**Pixel coordinate grounding data**:
=-=-=

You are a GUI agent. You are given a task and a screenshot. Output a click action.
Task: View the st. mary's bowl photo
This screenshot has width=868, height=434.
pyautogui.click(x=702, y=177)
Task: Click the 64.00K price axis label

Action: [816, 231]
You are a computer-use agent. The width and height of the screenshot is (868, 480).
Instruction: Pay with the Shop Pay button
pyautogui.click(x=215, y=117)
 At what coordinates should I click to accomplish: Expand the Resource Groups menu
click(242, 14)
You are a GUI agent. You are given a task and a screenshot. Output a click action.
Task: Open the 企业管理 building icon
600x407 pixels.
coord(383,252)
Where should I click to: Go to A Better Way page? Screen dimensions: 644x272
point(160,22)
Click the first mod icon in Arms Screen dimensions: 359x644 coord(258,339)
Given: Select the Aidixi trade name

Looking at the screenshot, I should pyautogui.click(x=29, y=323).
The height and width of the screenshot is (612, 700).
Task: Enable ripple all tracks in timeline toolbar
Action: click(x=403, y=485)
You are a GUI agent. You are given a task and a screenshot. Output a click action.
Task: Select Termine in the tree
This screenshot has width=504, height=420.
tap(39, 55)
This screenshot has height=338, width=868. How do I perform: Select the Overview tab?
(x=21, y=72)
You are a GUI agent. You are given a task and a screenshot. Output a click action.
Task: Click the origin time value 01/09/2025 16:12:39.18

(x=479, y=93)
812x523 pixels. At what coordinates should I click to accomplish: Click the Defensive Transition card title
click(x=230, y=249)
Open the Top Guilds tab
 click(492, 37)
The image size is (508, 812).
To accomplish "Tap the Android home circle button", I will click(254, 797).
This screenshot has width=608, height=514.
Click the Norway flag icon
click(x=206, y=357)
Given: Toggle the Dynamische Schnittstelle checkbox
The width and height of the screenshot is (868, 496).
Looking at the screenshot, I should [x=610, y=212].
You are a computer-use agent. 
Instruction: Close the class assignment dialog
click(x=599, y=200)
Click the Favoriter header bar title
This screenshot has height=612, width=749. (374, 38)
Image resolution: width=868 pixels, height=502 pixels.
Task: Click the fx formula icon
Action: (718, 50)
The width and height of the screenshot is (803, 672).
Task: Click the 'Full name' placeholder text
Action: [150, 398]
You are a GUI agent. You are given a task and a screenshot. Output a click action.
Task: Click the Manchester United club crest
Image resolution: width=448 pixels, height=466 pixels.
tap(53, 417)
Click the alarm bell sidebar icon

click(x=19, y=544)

=-=-=

**Required action**: Reproduce exactly every line between the line with "This screenshot has height=338, width=868." and the last line of the records above, both included.

**Written reply**:
This screenshot has height=338, width=868. How do I perform: Select the Overview tab?
(x=21, y=72)
You are a GUI agent. You are given a task and a screenshot. Output a click action.
Task: Click the origin time value 01/09/2025 16:12:39.18

(x=479, y=93)
812x523 pixels. At what coordinates should I click to accomplish: Click the Defensive Transition card title
click(x=230, y=249)
Open the Top Guilds tab
 click(492, 37)
The image size is (508, 812).
To accomplish "Tap the Android home circle button", I will click(254, 797).
This screenshot has width=608, height=514.
Click the Norway flag icon
click(x=206, y=357)
Given: Toggle the Dynamische Schnittstelle checkbox
The width and height of the screenshot is (868, 496).
Looking at the screenshot, I should [x=610, y=212].
You are a computer-use agent. 
Instruction: Close the class assignment dialog
click(x=599, y=200)
Click the Favoriter header bar title
This screenshot has height=612, width=749. (374, 38)
Image resolution: width=868 pixels, height=502 pixels.
Task: Click the fx formula icon
Action: (718, 50)
The width and height of the screenshot is (803, 672).
Task: Click the 'Full name' placeholder text
Action: [150, 398]
You are a GUI agent. You are given a task and a screenshot. Output a click action.
Task: Click the Manchester United club crest
Image resolution: width=448 pixels, height=466 pixels.
tap(53, 417)
Click the alarm bell sidebar icon

click(x=19, y=544)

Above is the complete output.